Learning to Love-Introduction

There’s really nothing quite like being in love, is there? Being loved, and loving, builds us in ways that nothing else can.

     We live in a culture where love has been lifted up to the highest pinnacle of experience…, and then we complicate it with sex, romance, and shattered relationships. We’ve lost something— a depth of love and any ability to love another selflessly. It’s always about me. Genuine love should be about the other.

     We need to learn to love again— with a rich love, a deep love. I’m not talking simply about romantic love…, but a love that is empowering— for our wives, husbands, our parents, our children, neighbors, and our workmates.

     Love cannot be merely a word or a feeling: it must be an attitude toward living, an underlying approach to everyone around us. Only then will we begin to grasp the wild stability found in selfless love.

     So if you’ve been hurt by love, or simply forgotten how to love, I invite you to join me over the next 6-7 weeks in this discussion about love. Invite your friends into the discussion too. Great fun lies ahead.

~ Dr. Gary Davis

[ALL OF THE STARS, Ed Sheeran—  https://www.youtube.com/watch?v=nkqVm5aiC28 ]

Some of the facets of love we will be discussing are—

  • Learning Love. What are the different kinds of love? Why does love even exist? To what extent does loving and being loved affect our lives? And what are the effects of NOT being loved, or NOT loving other people.

[RECORDED INFORMATION]:
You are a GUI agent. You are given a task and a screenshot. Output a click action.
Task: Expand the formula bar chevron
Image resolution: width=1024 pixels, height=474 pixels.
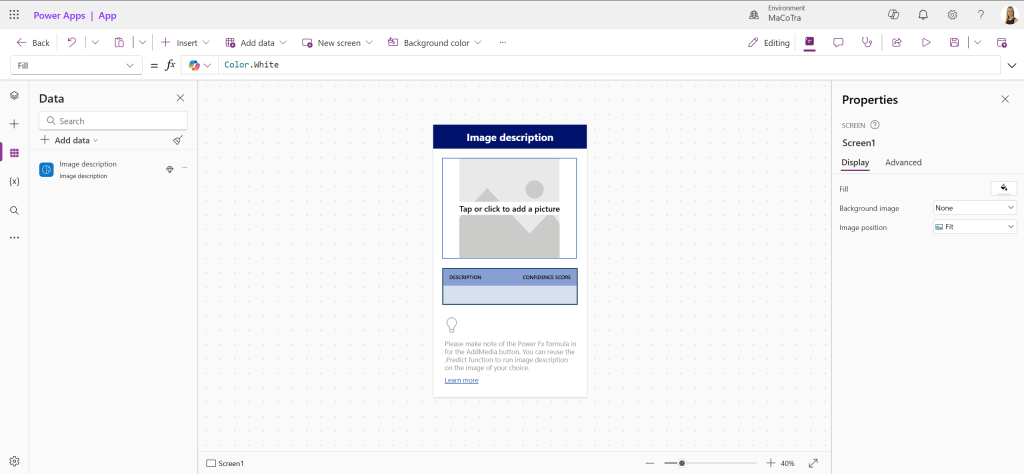pyautogui.click(x=1012, y=65)
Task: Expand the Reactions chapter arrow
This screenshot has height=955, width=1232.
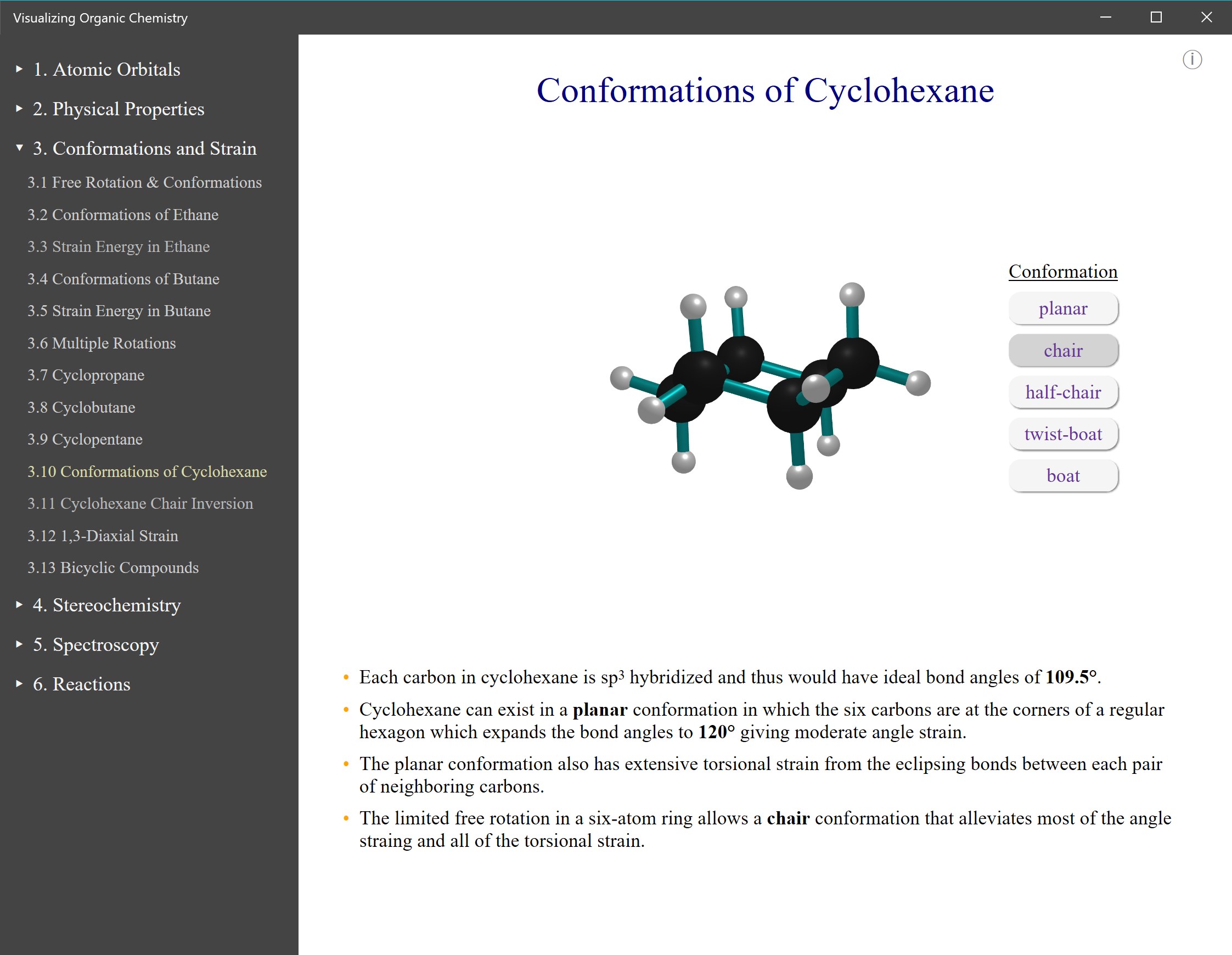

[TASKS AND EXERCISES]:
A: Reproduce word for word everything in the Learning to Love introduction from "[ALL OF THE" down to "loving other people.".
B: In the Learning to Love introduction, over how many weeks does the discussion about love take place?
C: Write what comes next in the Learning to Love introduction, picking up right after its final sentence.

[TASK-BY-TASK OUTPUTS]:
A:
[ALL OF THE STARS, Ed Sheeran—  https://www.youtube.com/watch?v=nkqVm5aiC28 ]

Some of the facets of love we will be discussing are—

  • Learning Love. What are the different kinds of love? Why does love even exist? To what extent does loving and being loved affect our lives? And what are the effects of NOT being loved, or NOT loving other people.

B: Over the next 6-7 weeks.

C:
  • Love Games.  What are they? Why do we play them? What do they do to our relationships?
  • Your Personality and Love. Your individual personality has a lot to do with your interactions with other people. It influences how and who you love too.
  • Love Hurts. Surprise! Giving love that expects nothing in return can lead to deep wounds. How do I recover from them? Giving love expecting something in return is even more dangerous. How are we to recover from love’s life discouragements? Learning to love again is one of the most difficult challenges we will ever face.
  • Trust. Loving anyone involves a measure of trust that lets go of personal protection and says My life is in your hands. How do we learn to “trust?” What are the ingredients of trust?

More issues will probably arise as we move through our discussion. There’s no right or wrong here; only open, honest options for us to knock around.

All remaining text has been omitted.